--- RECORDS FOR PROCESSING Enclosed Below ---

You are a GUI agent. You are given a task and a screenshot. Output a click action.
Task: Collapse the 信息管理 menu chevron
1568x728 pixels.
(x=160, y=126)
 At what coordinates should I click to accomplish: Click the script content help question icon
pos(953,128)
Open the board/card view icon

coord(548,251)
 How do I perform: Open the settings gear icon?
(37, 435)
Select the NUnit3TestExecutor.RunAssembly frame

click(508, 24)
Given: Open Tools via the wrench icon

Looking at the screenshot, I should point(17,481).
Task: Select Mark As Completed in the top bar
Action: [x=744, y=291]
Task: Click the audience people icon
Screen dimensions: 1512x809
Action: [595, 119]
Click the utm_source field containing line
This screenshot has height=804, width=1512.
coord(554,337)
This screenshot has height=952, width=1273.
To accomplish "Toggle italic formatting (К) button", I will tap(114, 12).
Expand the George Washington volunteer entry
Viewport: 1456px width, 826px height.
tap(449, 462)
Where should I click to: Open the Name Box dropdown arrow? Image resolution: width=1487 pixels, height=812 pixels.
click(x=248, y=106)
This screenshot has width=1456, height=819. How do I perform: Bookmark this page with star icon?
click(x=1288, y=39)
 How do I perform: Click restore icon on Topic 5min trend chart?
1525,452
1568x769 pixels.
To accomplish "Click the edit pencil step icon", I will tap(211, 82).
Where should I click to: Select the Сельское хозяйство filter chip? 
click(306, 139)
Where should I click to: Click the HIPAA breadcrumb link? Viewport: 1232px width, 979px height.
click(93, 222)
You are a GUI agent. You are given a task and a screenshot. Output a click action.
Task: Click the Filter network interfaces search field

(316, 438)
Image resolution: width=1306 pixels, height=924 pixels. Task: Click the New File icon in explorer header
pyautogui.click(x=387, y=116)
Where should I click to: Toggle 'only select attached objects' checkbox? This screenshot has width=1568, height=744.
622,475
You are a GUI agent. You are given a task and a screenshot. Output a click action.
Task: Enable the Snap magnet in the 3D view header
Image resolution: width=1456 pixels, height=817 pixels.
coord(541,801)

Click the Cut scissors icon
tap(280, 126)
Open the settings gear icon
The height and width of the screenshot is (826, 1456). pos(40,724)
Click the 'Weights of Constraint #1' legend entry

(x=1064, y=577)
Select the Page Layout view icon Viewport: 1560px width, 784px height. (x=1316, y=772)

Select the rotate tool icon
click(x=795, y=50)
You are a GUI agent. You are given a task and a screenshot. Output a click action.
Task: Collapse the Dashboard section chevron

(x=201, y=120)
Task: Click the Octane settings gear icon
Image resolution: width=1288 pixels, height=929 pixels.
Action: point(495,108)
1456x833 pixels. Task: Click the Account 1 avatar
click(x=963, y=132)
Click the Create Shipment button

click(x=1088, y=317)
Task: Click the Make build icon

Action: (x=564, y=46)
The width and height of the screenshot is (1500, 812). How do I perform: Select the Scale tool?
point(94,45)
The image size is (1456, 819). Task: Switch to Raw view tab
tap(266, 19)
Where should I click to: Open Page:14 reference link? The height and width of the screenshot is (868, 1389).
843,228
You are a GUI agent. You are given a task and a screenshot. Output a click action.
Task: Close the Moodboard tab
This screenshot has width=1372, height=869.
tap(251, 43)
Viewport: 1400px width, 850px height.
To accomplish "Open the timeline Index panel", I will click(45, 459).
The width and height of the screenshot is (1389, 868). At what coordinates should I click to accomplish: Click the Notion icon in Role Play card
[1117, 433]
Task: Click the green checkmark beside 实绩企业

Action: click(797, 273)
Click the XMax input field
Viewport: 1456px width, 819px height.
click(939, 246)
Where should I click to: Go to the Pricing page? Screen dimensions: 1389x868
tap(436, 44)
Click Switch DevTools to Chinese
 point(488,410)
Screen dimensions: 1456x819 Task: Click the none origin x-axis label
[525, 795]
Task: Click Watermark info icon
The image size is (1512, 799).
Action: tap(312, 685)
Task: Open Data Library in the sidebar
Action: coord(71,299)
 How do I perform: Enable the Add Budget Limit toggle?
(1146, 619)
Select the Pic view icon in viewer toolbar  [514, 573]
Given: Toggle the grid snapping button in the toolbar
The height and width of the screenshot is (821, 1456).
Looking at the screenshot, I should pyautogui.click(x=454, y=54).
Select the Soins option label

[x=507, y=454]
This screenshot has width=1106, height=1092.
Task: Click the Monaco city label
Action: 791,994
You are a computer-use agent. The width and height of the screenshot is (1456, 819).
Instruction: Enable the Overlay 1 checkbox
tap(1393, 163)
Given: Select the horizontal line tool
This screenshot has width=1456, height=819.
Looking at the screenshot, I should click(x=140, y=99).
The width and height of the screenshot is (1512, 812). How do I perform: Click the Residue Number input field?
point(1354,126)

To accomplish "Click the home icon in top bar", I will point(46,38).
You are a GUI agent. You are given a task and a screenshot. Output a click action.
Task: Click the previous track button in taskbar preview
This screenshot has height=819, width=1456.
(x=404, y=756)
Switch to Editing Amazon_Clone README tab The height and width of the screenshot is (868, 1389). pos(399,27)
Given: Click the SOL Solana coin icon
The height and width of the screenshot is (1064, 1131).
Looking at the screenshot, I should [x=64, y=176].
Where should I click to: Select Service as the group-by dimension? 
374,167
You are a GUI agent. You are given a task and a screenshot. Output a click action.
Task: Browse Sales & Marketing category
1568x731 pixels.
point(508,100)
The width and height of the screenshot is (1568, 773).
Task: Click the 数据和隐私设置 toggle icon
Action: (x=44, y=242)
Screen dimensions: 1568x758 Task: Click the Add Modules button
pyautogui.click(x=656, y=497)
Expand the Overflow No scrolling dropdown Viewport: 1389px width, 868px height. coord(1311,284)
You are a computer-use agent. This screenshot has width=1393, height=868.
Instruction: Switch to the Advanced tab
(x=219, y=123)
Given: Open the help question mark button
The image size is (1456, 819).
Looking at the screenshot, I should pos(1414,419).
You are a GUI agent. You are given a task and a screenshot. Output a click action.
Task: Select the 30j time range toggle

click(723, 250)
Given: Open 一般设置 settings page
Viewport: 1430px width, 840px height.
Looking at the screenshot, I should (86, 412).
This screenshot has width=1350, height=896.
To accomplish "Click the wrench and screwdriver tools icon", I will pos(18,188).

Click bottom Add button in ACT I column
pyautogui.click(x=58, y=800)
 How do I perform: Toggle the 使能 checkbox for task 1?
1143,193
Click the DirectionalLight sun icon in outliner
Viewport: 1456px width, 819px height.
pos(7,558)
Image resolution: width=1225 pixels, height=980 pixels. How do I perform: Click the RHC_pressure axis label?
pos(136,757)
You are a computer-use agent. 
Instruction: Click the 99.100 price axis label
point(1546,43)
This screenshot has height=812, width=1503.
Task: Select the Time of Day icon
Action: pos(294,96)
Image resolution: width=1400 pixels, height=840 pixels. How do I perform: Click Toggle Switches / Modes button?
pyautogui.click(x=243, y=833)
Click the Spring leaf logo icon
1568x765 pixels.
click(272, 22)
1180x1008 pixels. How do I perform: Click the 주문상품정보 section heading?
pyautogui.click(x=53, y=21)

--- End of Enclosed RECORDS FOR PROCESSING ---

Return the data above in full, keeping each line exactly as it stands.

WRITTEN ANSWER -
You are a GUI agent. You are given a task and a screenshot. Output a click action.
Task: Collapse the 信息管理 menu chevron
1568x728 pixels.
(x=160, y=126)
 At what coordinates should I click to accomplish: Click the script content help question icon
pos(953,128)
Open the board/card view icon

coord(548,251)
 How do I perform: Open the settings gear icon?
(37, 435)
Select the NUnit3TestExecutor.RunAssembly frame

click(508, 24)
Given: Open Tools via the wrench icon

Looking at the screenshot, I should point(17,481).
Task: Select Mark As Completed in the top bar
Action: [x=744, y=291]
Task: Click the audience people icon
Screen dimensions: 1512x809
Action: [595, 119]
Click the utm_source field containing line
This screenshot has height=804, width=1512.
coord(554,337)
This screenshot has height=952, width=1273.
To accomplish "Toggle italic formatting (К) button", I will tap(114, 12).
Expand the George Washington volunteer entry
Viewport: 1456px width, 826px height.
tap(449, 462)
Where should I click to: Open the Name Box dropdown arrow? Image resolution: width=1487 pixels, height=812 pixels.
click(x=248, y=106)
This screenshot has width=1456, height=819. How do I perform: Bookmark this page with star icon?
click(x=1288, y=39)
 How do I perform: Click restore icon on Topic 5min trend chart?
1525,452
1568x769 pixels.
To accomplish "Click the edit pencil step icon", I will tap(211, 82).
Where should I click to: Select the Сельское хозяйство filter chip? 
click(306, 139)
Where should I click to: Click the HIPAA breadcrumb link? Viewport: 1232px width, 979px height.
click(93, 222)
You are a GUI agent. You are given a task and a screenshot. Output a click action.
Task: Click the Filter network interfaces search field

(316, 438)
Image resolution: width=1306 pixels, height=924 pixels. Task: Click the New File icon in explorer header
pyautogui.click(x=387, y=116)
Where should I click to: Toggle 'only select attached objects' checkbox? This screenshot has width=1568, height=744.
622,475
You are a GUI agent. You are given a task and a screenshot. Output a click action.
Task: Enable the Snap magnet in the 3D view header
Image resolution: width=1456 pixels, height=817 pixels.
coord(541,801)

Click the Cut scissors icon
tap(280, 126)
Open the settings gear icon
The height and width of the screenshot is (826, 1456). pos(40,724)
Click the 'Weights of Constraint #1' legend entry

(x=1064, y=577)
Select the Page Layout view icon Viewport: 1560px width, 784px height. (x=1316, y=772)

Select the rotate tool icon
click(x=795, y=50)
You are a GUI agent. You are given a task and a screenshot. Output a click action.
Task: Collapse the Dashboard section chevron

(x=201, y=120)
Task: Click the Octane settings gear icon
Image resolution: width=1288 pixels, height=929 pixels.
Action: point(495,108)
1456x833 pixels. Task: Click the Account 1 avatar
click(x=963, y=132)
Click the Create Shipment button

click(x=1088, y=317)
Task: Click the Make build icon

Action: (x=564, y=46)
The width and height of the screenshot is (1500, 812). How do I perform: Select the Scale tool?
point(94,45)
The image size is (1456, 819). Task: Switch to Raw view tab
tap(266, 19)
Where should I click to: Open Page:14 reference link? The height and width of the screenshot is (868, 1389).
843,228
You are a GUI agent. You are given a task and a screenshot. Output a click action.
Task: Close the Moodboard tab
This screenshot has width=1372, height=869.
tap(251, 43)
Viewport: 1400px width, 850px height.
To accomplish "Open the timeline Index panel", I will click(45, 459).
The width and height of the screenshot is (1389, 868). At what coordinates should I click to accomplish: Click the Notion icon in Role Play card
[1117, 433]
Task: Click the green checkmark beside 实绩企业

Action: click(797, 273)
Click the XMax input field
Viewport: 1456px width, 819px height.
click(939, 246)
Where should I click to: Go to the Pricing page? Screen dimensions: 1389x868
tap(436, 44)
Click Switch DevTools to Chinese
 point(488,410)
Screen dimensions: 1456x819 Task: Click the none origin x-axis label
[525, 795]
Task: Click Watermark info icon
The image size is (1512, 799).
Action: tap(312, 685)
Task: Open Data Library in the sidebar
Action: coord(71,299)
 How do I perform: Enable the Add Budget Limit toggle?
(1146, 619)
Select the Pic view icon in viewer toolbar  [514, 573]
Given: Toggle the grid snapping button in the toolbar
The height and width of the screenshot is (821, 1456).
Looking at the screenshot, I should pyautogui.click(x=454, y=54).
Select the Soins option label

[x=507, y=454]
This screenshot has width=1106, height=1092.
Task: Click the Monaco city label
Action: 791,994
You are a computer-use agent. The width and height of the screenshot is (1456, 819).
Instruction: Enable the Overlay 1 checkbox
tap(1393, 163)
Given: Select the horizontal line tool
This screenshot has width=1456, height=819.
Looking at the screenshot, I should click(x=140, y=99).
The width and height of the screenshot is (1512, 812). How do I perform: Click the Residue Number input field?
point(1354,126)

To accomplish "Click the home icon in top bar", I will point(46,38).
You are a GUI agent. You are given a task and a screenshot. Output a click action.
Task: Click the previous track button in taskbar preview
This screenshot has height=819, width=1456.
(x=404, y=756)
Switch to Editing Amazon_Clone README tab The height and width of the screenshot is (868, 1389). pos(399,27)
Given: Click the SOL Solana coin icon
The height and width of the screenshot is (1064, 1131).
Looking at the screenshot, I should [x=64, y=176].
Where should I click to: Select Service as the group-by dimension? 
374,167
You are a GUI agent. You are given a task and a screenshot. Output a click action.
Task: Browse Sales & Marketing category
1568x731 pixels.
point(508,100)
The width and height of the screenshot is (1568, 773).
Task: Click the 数据和隐私设置 toggle icon
Action: (x=44, y=242)
Screen dimensions: 1568x758 Task: Click the Add Modules button
pyautogui.click(x=656, y=497)
Expand the Overflow No scrolling dropdown Viewport: 1389px width, 868px height. coord(1311,284)
You are a computer-use agent. This screenshot has width=1393, height=868.
Instruction: Switch to the Advanced tab
(x=219, y=123)
Given: Open the help question mark button
The image size is (1456, 819).
Looking at the screenshot, I should pos(1414,419).
You are a GUI agent. You are given a task and a screenshot. Output a click action.
Task: Select the 30j time range toggle

click(723, 250)
Given: Open 一般设置 settings page
Viewport: 1430px width, 840px height.
Looking at the screenshot, I should (86, 412).
This screenshot has width=1350, height=896.
To accomplish "Click the wrench and screwdriver tools icon", I will pos(18,188).

Click bottom Add button in ACT I column
pyautogui.click(x=58, y=800)
 How do I perform: Toggle the 使能 checkbox for task 1?
1143,193
Click the DirectionalLight sun icon in outliner
Viewport: 1456px width, 819px height.
pos(7,558)
Image resolution: width=1225 pixels, height=980 pixels. How do I perform: Click the RHC_pressure axis label?
pos(136,757)
You are a computer-use agent. 
Instruction: Click the 99.100 price axis label
point(1546,43)
This screenshot has height=812, width=1503.
Task: Select the Time of Day icon
Action: pos(294,96)
Image resolution: width=1400 pixels, height=840 pixels. How do I perform: Click Toggle Switches / Modes button?
pyautogui.click(x=243, y=833)
Click the Spring leaf logo icon
1568x765 pixels.
click(272, 22)
1180x1008 pixels. How do I perform: Click the 주문상품정보 section heading?
pyautogui.click(x=53, y=21)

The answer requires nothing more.